Dicle Üniversitesi Hukuk Fakültesi öğretim üyesi, yazar Vahap Coşkun, MHP lideri Devlet Bahçeli’nin Öcalan çıkışıyla cini şişeden çıkardığını, kayyım atamalarının ve Suriye’ye operasyonun artık cini tekrar şişeye sokamayacağını söyledi. Bahçeli ile Erdoğan arasında görüş birliği olduğunu savunan Coşkun, “Öyle olsa Bahçeli’nin açıklamasının hemen ertesinde Öcalan’ın görüş yasağı ortadan kaldırılmazdı. Onu Bahçeli yapmadı. Onu devlet kendisi, iktidar kendisi gerçekleştirdi. Birincisi bu. İkincisi Erdoğan’ın grup konuşmalarını dikkatli bir şekilde okuduğumuzda, Bahçeli’nin genel çerçevesini sahiplendiğini görüyoruz” dedi.
Vahap Coşkun, Gazete Duvar‘dan gazeteci Vecdi Erbay’ın sorularını yanıtladı. Sorular ve yanıtlardan öne çıkanlar şöyle:
İktidar, “uygulamanın kayyım atamak olmadığını, bunun geçici görevlendirme olduğunu” ifade ediyor. Bu söylemde ısrar biraz dikkat çekici. Bilek güreşinde dengeler değişebilir ve başkanlar görevlerine dönebilir mi?
İki ihtimal var bence. Bir tanesi senin söylediğin, yani eğer bu süreçte işler iyi gitmeye başlarsa kayyımdan geri dönülebilir. İkincisi, kayyım o kadar savunulamaz bir noktada ki hükümet bile bunu artık açıktan savunabilir bir pozisyonda değil. O nedenle kayyımı ısrarla kullanmıyor. Bunun geçici bir görevlendirme olduğunu ifade ediyor. Çünkü bunun ne hukuken ne siyaseten savunulabilecek bir tarafı yok. Kayyım uygulaması çok açık ve net bir şekilde anayasaya aykırı.
════════════════════
**Problemler ve Görevler**
1: Kayyım söyleşisindeki “Kayyım uygulaması çok açık ve net bir şekilde anayasaya aykırı.” cümlesini İngilizceye çevirin.
2: Kayyım atamalarıyla ilgili söyleşiyi kaldığı yerden sürdürün.
Bundan sonraki materyal farklı bir kaynaktan alınmıştır.

**Kaynak Veriler**
════════════════════
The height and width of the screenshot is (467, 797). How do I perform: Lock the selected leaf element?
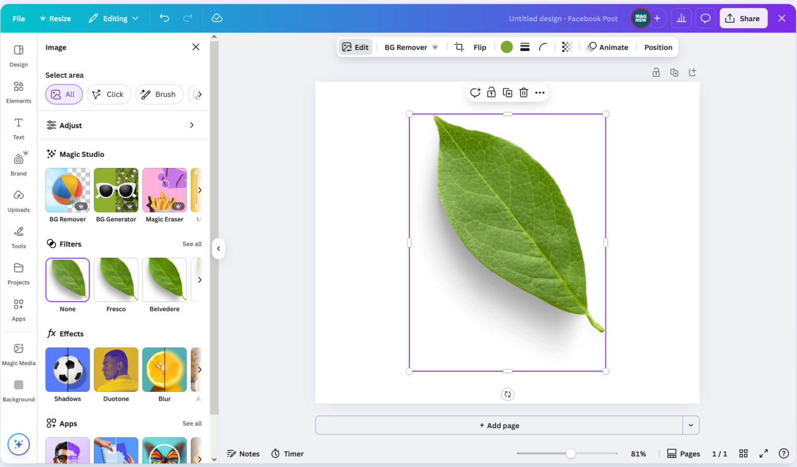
════════════════════
**Yanıt Olarak**
1: The trustee practice is very clearly and plainly unconstitutional.

2:
Diğer taraftan siyaseten de kabul edilemez. AK Parti bütün tarihi boyunca milli irade, milli iradenin dokunulmazlığı üzerinden bir siyaset yaptı. Şimdi doğrudan milli iradenin gasp edilmesinden bahsediyoruz. Yani burada tam bir gasp var. İnsanlara “siz seçim yapmasını bilmiyorsunuz” diyen bir anlayış var. Sadece belediye başkanı değil, belediye meclisinde de doğru adamları seçemiyorsunuz, diyen bir anlayış var. Şimdi bunu siz demokratik siyaset içerisinde savunamazsınız. Kaldı ki 2016’nın şartları da yok. Yani 2016 döneminde bir şiddet ortamı vardı. Bir darbe teşebbüsü gerçekleşmişti ve orada hükümet olağanüstü hal döneminde her türlü olağanüstü yasayı geliştirebilecek bir ruhi atmosfere sahip olmuştu. Böyle bir atmosfer vardı. Ama şu anda öyle bir atmosfer de yok. O atmosferde insanları ikna etme şansı da vardı biraz. Kürtleri değil ama.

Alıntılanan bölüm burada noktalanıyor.